Data extracted from a collection

━━━━━━

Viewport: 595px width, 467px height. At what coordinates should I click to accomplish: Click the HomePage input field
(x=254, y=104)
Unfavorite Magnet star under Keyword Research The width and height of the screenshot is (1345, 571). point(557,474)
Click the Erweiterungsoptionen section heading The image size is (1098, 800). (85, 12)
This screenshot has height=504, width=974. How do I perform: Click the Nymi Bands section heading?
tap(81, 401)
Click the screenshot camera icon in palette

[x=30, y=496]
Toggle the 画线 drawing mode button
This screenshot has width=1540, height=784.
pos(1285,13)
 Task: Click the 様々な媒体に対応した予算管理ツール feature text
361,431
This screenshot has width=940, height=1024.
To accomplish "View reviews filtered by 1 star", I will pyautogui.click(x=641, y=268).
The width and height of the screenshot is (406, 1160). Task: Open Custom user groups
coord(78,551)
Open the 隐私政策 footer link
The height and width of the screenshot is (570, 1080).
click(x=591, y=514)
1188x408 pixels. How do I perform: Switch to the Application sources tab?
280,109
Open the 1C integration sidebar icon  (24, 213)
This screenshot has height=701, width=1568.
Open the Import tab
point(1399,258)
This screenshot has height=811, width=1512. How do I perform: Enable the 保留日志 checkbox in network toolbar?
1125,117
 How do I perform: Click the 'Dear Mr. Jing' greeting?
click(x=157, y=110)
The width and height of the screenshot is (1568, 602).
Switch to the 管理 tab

━━━━━━

_Activity_
Find the string "star" in the entries above and return each line that holds it.

_Task result_
Unfavorite Magnet star under Keyword Research The width and height of the screenshot is (1345, 571). point(557,474)
To accomplish "View reviews filtered by 1 star", I will pyautogui.click(x=641, y=268).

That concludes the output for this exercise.